Similarity search: how retrieval works
Why this matters
Retrieval is the foundation of RAG (Retrieval-Augmented Generation) systems: without understanding how similarity search works, you can't debug why your LLM gets the wrong context, why latency is high, or why results feel irrelevant. Every production LLM system uses this.
Explanation
What it is: Similarity search is the process of finding documents most relevant to a query by converting both the query and documents into vectors (embeddings) and measuring the distance between them. The closer the vectors, the more similar the documents.
How it works mechanically: When you query a retrieval system, the system embeds your query into a vector using an embedding model (like OpenAI's text-embedding-3-small). Then it compares this vector against pre-embedded documents stored in a vector database using a distance metric (cosine similarity, Euclidean distance, etc.). The documents with the smallest distances are returned as the most relevant. This happens because embedding models learn to place semantically similar text near each other in vector space.
When to use it: Use similarity search whenever you need to find relevant documents from a large collection (100+ documents) to pass to an LLM. It's the standard approach in RAG pipelines, semantic search, and recommendation systems. The key insight is that it's semantic: it understands meaning, not just keywords.
Analogy
Imagine a massive library where every book is placed in a high-dimensional warehouse based on its meaning. When you ask a question, your question is also placed in that same warehouse. The closest books to your question's location are the most relevant. Unlike a card catalog (keyword search), this system understands that 'vehicle' and 'car' belong near each other even though they're different words.
Code
from langchain_openai import OpenAIEmbeddings
from langchain_core.vectorstores import InMemoryVectorStore
from langchain_core.documents import Document
# Initialize the embedding model
embeddings = OpenAIEmbeddings(model="text-embedding-3-small")
# Create sample documents
docs = [
Document(page_content="Python is a high-level programming language known for its simplicity and readability."),
Document(page_content="Machine learning models require large amounts of training data to perform well."),
Document(page_content="Cats are independent animals that enjoy sleeping and hunting."),
Document(page_content="Python provides excellent libraries for data science and machine learning."),
]
# Create an in-memory vector store and add documents
vector_store = InMemoryVectorStore.from_documents(
documents=docs,
embedding=embeddings
)
# Perform similarity search
query = "What programming language is good for machine learning?"

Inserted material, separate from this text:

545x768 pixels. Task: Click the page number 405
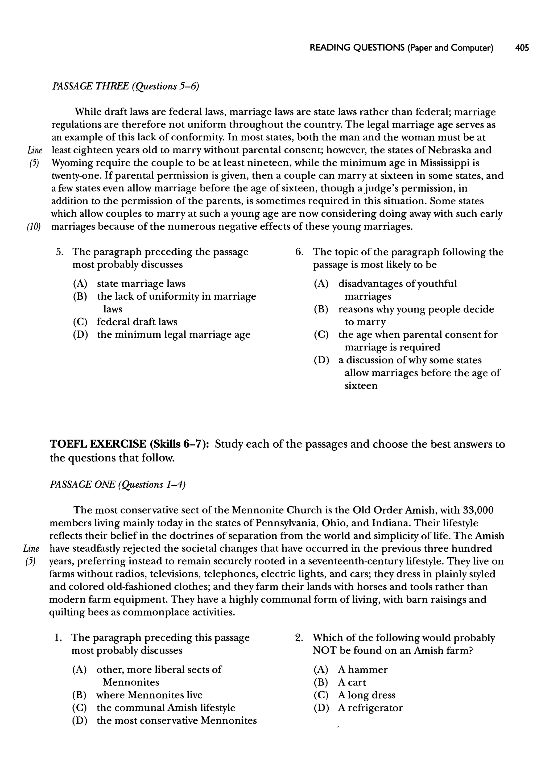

results = vector_store.similarity_search(query, k=2)
# Display results
for i, doc in enumerate(results, 1):
print(f"Result {i}: {doc.page_content}")
print() Result 1: Python provides excellent libraries for data science and machine learning. Result 2: Python is a high-level programming language known for its simplicity and readability.
What just happened?
The code created a vector store, embedded all four documents into vector space using OpenAI's embedding model, then took your query string, embedded it the same way, and returned the 2 documents whose vectors were closest to the query's vector. The documents about Python ranked higher than the one about cats or the general ML statement because they semantically match the query better.
Common gotcha
Developers often assume that the number of results returned (k=2) is a performance setting: it's not. Increasing k doesn't make search faster; it just returns more documents. The real performance bottleneck is the embedding model and database size, not k. Also, similarity search returns all results ranked by relevance: there's no hard cutoff. A low-similarity document can still be returned if k is large enough, which can degrade LLM quality. Always check the actual similarity scores, not just trust that top-k is good enough.
Error recovery
AuthenticationErrorRateLimitErrorValueError: model not foundExperienced dev note
Caching embeddings is not optional in production: re-embedding the same documents every request wastes API calls and money. Use langchain_core.embeddings.CacheBackedEmbeddings to wrap your embedding model with a local cache. Also, InMemoryVectorStore is fine for prototyping but will fail in production on >10k documents and doesn't persist between restarts. Move to Chroma, Pinecone, or Weaviate before going live. Finally, embedding quality directly determines retrieval quality: a mediocre embedding model will cause your RAG system to retrieve irrelevant documents, and no amount of prompt engineering will fix that.
Check your understanding
If you increased k from 2 to 10 in the similarity_search call, would the query be re-embedded, and would the search take significantly longer?
Show answer hint
The correct answer explains that the query is embedded once (not re-embedded), and k is just a filtering parameter on already-computed similarities, so the time increase is negligible. The bottleneck is the initial embedding step, not the k value.